Barcelona is one of the most cosmopolitan cities in Europe. It’s a city that virtually has everything due to its privileged location on Spain’s north east coast.
When I say privileged I am speaking about the fact that it has sun, mountainous regions, sea and it’s just up the road from Andorra and France. Someone once told me that if they had all the money in the world they’d choose Barcelona to live in because of all these points I have just mentioned above and I must say he certainly has a point. Barcelona has so much going for it.
Getting to Barcelona these days has never been easier and the choice of transport is quite varied. There are two main low-cost airlines that fly here from most European cities and land at either El Prat, which is just outside Barcelona, or Girona airport, which is roughly an hour and a half away from Barcelona’s city centre.
So what are Barcelona’s hidden gems apart from its location? For a start, a stroll around The Barrio Gótico or Gothic Quarter, which is in the centre of the city, is amazing. Many of the buildings here date back from medieval times with some as far back as the Roman settlement here. The Barrio Gótico retains its labyrinth-like maze of streets, which are usually closed off to normal traffic just letting taxis and public service vehicles through. One of the most famous landmarks here is The Cathedral of Santa Eulalia, which was constructed throughout the 13th and 15th centuries on top of a Visiogothic church. It is dedicated to Eulalia of Barcelona a co-patron saint of the city. According to Catholic tradition Eulalia, who was a young virgin, suffered martydom during the Roman settlement in Barcelona.
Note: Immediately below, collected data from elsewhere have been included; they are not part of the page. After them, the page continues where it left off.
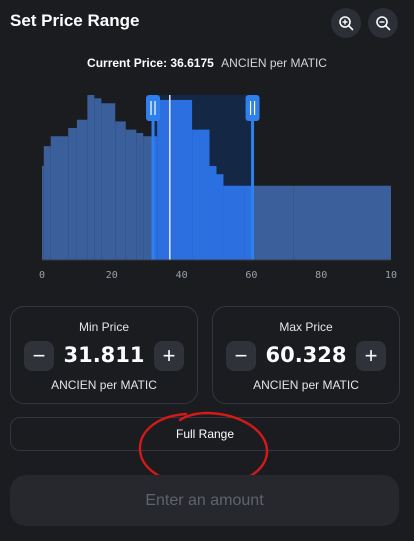  What do you see at coordinates (251, 276) in the screenshot?
I see `x-tick-label: 60` at bounding box center [251, 276].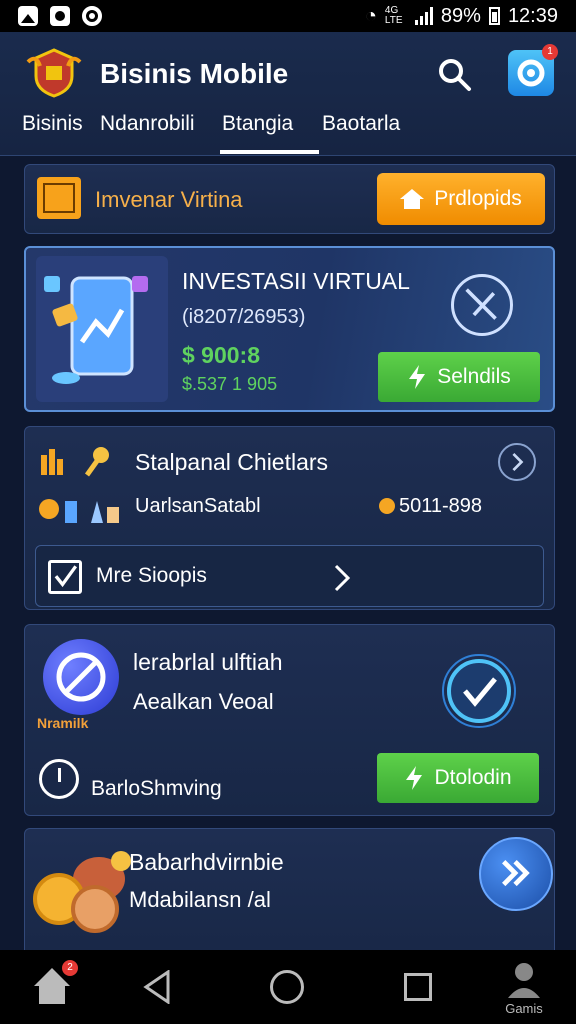 The height and width of the screenshot is (1024, 576). What do you see at coordinates (208, 662) in the screenshot?
I see `promo-title: lerabrlal ulftiah` at bounding box center [208, 662].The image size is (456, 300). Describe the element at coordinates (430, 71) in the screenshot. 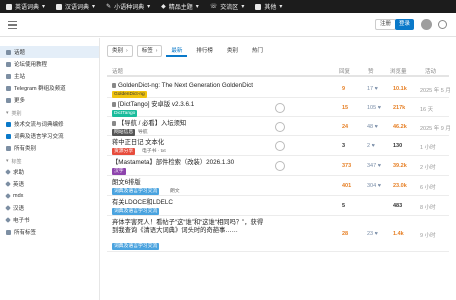

I see `column-activity: 活动` at that location.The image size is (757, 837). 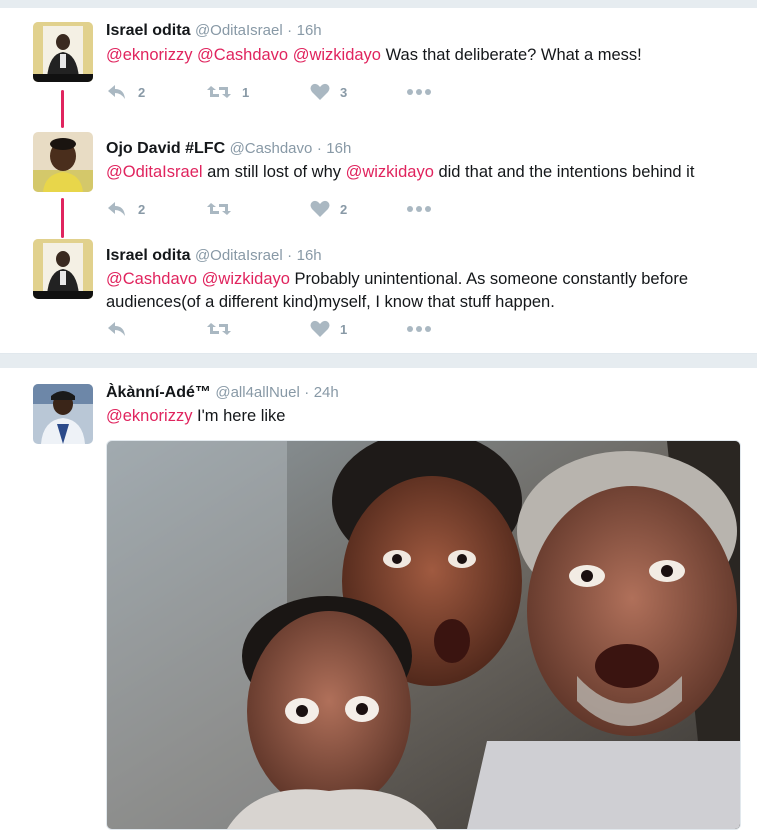 I want to click on like-button: 2, so click(x=328, y=209).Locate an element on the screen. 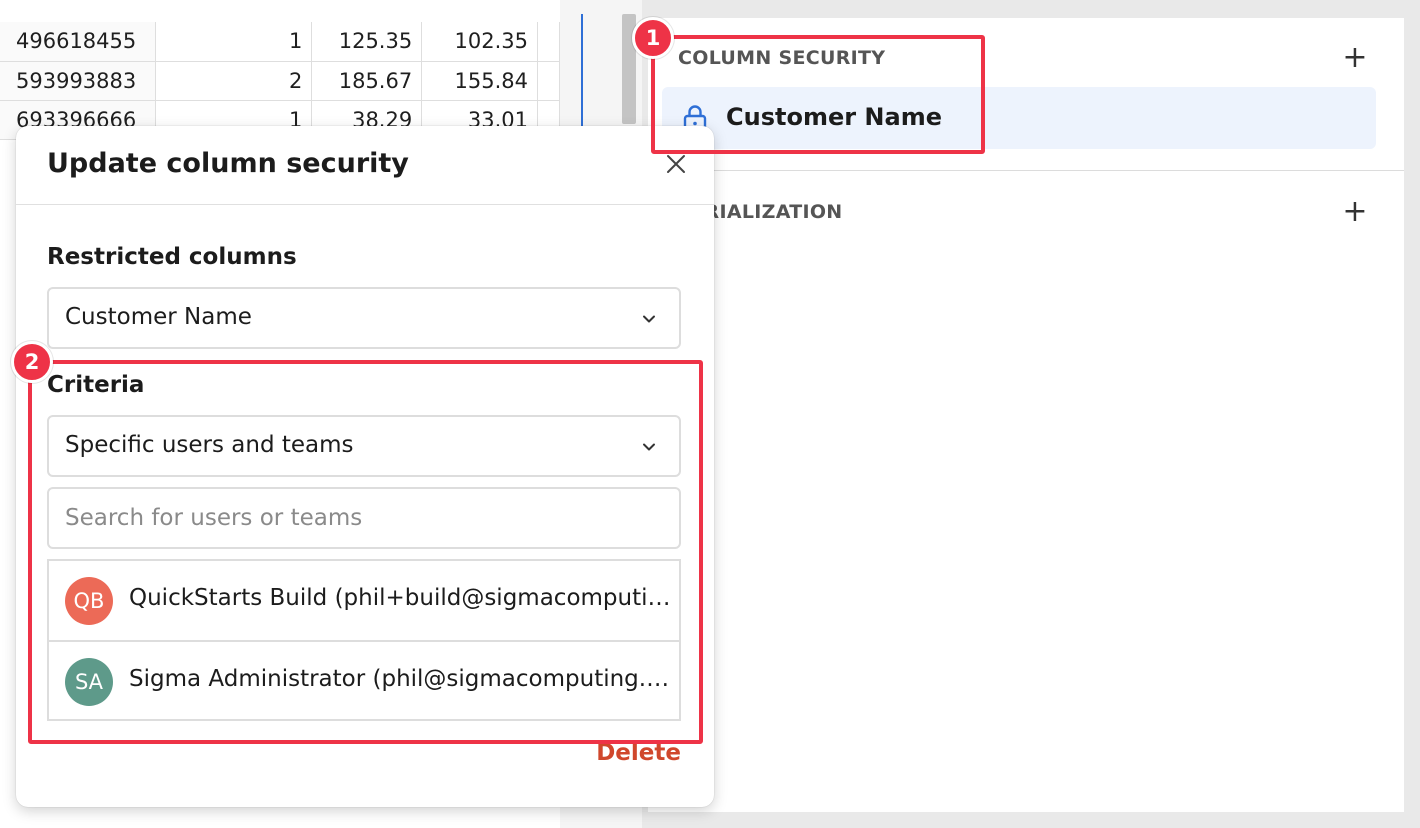  restricted-columns-label: Restricted columns is located at coordinates (172, 257).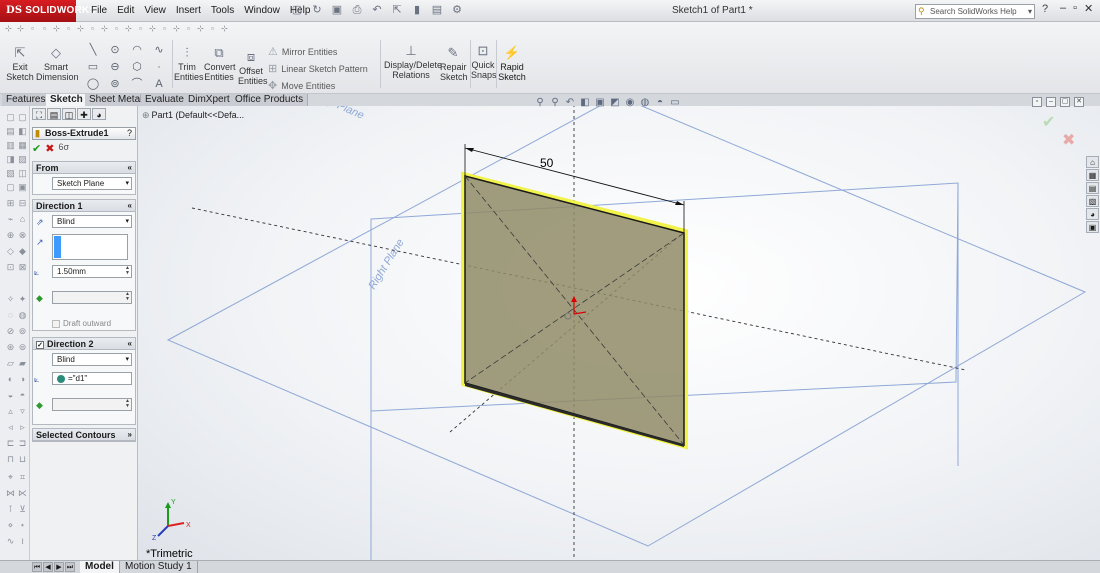 This screenshot has width=1100, height=573. Describe the element at coordinates (10, 525) in the screenshot. I see `tool-icon: ⋄` at that location.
The next hidden gem is another neighbourhood called El Raval, which belongs to the district of Ciutat Vella and next to the Gothic Quarter. This area of the city has undergone a major scrub-up campaign as it used to be quite infamous due to the crime and prostitution here. Now it’s an area where artists like to live along with its high immigrant population. You’ll also find numerous hip bars and nightclubs along with some fine restaurants. El Raval has two noteworthy landmarks – one of which is a favourite of mine – El Gat which is a large cat statue by Colombian sculptor Fernando Botero and can be found on La Rambla de Raval. The other attraction is La Boqueria Market – one of the best markets in Europe not just Spain. It has the freshest of fish and seafood on offer along with fine fruit and vegetables. It’s an experience in itself just to go into the market and have a look around. A word of warning though: keep your valuables close, as it’s usually full of pickpockets looking out for unwary awestruck tourists!
The last hidden gem I’ll mention is another neighbourhood in the Ciutat Vella district called Barceloneta. This area is known for its sandy beach and many pubs, bars and restaurants dotted along the boardwalk. This area was originally constructed for the residents of another neighbourhood called La Ribera who had been displaced by the construction of the Ciudadela of Barcelona by king Felipe V in 1714. One of the best places to go is without a doubt is a place called Can Paixano on Reina Cristina 7. It’s one of the most amazing places to sample the cheapest Cava in Barcelona along with an array of sandwiches you never knew existed! It’s basically a rowdy cava bar where the most expensive Can Paixano bottle is a little over 5EUR. Don’t expect a seat, as there aren’t any! If you go at lunchtime, you’ll be able to find some space to enjoy your drink – but if you go at night, expect the place to be jam-packed! A firm favourite with the many English teachers who either reside in Barcelona on a permanent basis or who are just passing through. Amazing.